## ACTION ITEM
Write down each entry again, exactly as it reads.

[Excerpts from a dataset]
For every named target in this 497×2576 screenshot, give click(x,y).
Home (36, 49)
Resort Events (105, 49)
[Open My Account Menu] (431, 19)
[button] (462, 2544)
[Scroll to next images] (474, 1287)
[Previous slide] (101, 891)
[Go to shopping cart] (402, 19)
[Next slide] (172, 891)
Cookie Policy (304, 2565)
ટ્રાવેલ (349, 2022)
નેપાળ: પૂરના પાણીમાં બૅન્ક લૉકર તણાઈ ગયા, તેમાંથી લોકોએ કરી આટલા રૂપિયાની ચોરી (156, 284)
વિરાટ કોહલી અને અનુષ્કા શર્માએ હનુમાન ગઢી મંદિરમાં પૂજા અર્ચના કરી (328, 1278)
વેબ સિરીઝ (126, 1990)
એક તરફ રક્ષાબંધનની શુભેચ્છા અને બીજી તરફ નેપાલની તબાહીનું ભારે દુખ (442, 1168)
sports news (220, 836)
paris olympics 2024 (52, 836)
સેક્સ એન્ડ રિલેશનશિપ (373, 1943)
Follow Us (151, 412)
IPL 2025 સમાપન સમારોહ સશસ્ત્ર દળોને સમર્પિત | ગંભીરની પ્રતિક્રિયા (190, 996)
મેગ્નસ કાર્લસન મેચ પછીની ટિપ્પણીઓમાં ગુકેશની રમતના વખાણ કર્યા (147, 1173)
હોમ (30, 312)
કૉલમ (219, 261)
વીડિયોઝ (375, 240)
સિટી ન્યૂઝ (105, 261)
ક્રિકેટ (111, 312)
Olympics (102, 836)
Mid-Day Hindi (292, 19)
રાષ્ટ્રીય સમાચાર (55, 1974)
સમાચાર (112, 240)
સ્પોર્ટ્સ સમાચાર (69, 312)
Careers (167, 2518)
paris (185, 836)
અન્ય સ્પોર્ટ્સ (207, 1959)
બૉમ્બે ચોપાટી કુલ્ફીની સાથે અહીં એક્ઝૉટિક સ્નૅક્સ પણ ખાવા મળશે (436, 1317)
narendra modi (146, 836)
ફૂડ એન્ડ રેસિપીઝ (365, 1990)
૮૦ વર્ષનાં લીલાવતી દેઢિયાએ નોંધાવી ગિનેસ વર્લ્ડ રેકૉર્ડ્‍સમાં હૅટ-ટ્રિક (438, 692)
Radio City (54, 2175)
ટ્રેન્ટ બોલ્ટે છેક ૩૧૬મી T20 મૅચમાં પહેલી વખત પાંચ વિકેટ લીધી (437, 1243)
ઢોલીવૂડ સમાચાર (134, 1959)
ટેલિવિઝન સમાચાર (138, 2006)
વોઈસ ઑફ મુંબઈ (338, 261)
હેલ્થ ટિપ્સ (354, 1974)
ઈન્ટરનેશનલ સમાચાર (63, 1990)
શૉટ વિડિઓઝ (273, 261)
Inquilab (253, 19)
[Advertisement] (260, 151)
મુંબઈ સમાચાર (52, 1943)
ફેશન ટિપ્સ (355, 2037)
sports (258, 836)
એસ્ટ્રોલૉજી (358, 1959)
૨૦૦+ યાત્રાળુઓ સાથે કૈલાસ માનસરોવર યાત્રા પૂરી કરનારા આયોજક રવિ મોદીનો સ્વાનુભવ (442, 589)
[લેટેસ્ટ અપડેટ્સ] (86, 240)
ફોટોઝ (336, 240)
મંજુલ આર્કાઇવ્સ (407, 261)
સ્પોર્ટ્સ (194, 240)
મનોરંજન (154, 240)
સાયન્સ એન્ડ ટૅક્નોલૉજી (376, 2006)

## WORKED SOLUTION
For every named target in this 497×2576 screenshot, give click(x,y).
Home (36, 49)
Resort Events (105, 49)
[Open My Account Menu] (431, 19)
[button] (462, 2544)
[Scroll to next images] (474, 1287)
[Previous slide] (101, 891)
[Go to shopping cart] (402, 19)
[Next slide] (172, 891)
Cookie Policy (304, 2565)
ટ્રાવેલ (349, 2022)
નેપાળ: પૂરના પાણીમાં બૅન્ક લૉકર તણાઈ ગયા, તેમાંથી લોકોએ કરી આટલા રૂપિયાની ચોરી (156, 284)
વિરાટ કોહલી અને અનુષ્કા શર્માએ હનુમાન ગઢી મંદિરમાં પૂજા અર્ચના કરી (328, 1278)
વેબ સિરીઝ (126, 1990)
એક તરફ રક્ષાબંધનની શુભેચ્છા અને બીજી તરફ નેપાલની તબાહીનું ભારે દુખ (442, 1168)
sports news (220, 836)
paris olympics 2024 (52, 836)
સેક્સ એન્ડ રિલેશનશિપ (373, 1943)
Follow Us (151, 412)
IPL 2025 સમાપન સમારોહ સશસ્ત્ર દળોને સમર્પિત | ગંભીરની પ્રતિક્રિયા (190, 996)
મેગ્નસ કાર્લસન મેચ પછીની ટિપ્પણીઓમાં ગુકેશની રમતના વખાણ કર્યા (147, 1173)
હોમ (30, 312)
કૉલમ (219, 261)
વીડિયોઝ (375, 240)
સિટી ન્યૂઝ (105, 261)
ક્રિકેટ (111, 312)
Olympics (102, 836)
Mid-Day Hindi (292, 19)
રાષ્ટ્રીય સમાચાર (55, 1974)
સમાચાર (112, 240)
સ્પોર્ટ્સ સમાચાર (69, 312)
Careers (167, 2518)
paris (185, 836)
અન્ય સ્પોર્ટ્સ (207, 1959)
બૉમ્બે ચોપાટી કુલ્ફીની સાથે અહીં એક્ઝૉટિક સ્નૅક્સ પણ ખાવા મળશે (436, 1317)
narendra modi (146, 836)
ફૂડ એન્ડ રેસિપીઝ (365, 1990)
૮૦ વર્ષનાં લીલાવતી દેઢિયાએ નોંધાવી ગિનેસ વર્લ્ડ રેકૉર્ડ્‍સમાં હૅટ-ટ્રિક (438, 692)
Radio City (54, 2175)
ટ્રેન્ટ બોલ્ટે છેક ૩૧૬મી T20 મૅચમાં પહેલી વખત પાંચ વિકેટ લીધી (437, 1243)
ઢોલીવૂડ સમાચાર (134, 1959)
ટેલિવિઝન સમાચાર (138, 2006)
વોઈસ ઑફ મુંબઈ (338, 261)
હેલ્થ ટિપ્સ (354, 1974)
ઈન્ટરનેશનલ સમાચાર (63, 1990)
શૉટ વિડિઓઝ (273, 261)
Inquilab (253, 19)
[Advertisement] (260, 151)
મુંબઈ સમાચાર (52, 1943)
ફેશન ટિપ્સ (355, 2037)
sports (258, 836)
એસ્ટ્રોલૉજી (358, 1959)
૨૦૦+ યાત્રાળુઓ સાથે કૈલાસ માનસરોવર યાત્રા પૂરી કરનારા આયોજક રવિ મોદીનો સ્વાનુભવ (442, 589)
[લેટેસ્ટ અપડેટ્સ] (86, 240)
ફોટોઝ (336, 240)
મંજુલ આર્કાઇવ્સ (407, 261)
સ્પોર્ટ્સ (194, 240)
મનોરંજન (154, 240)
સાયન્સ એન્ડ ટૅક્નોલૉજી (376, 2006)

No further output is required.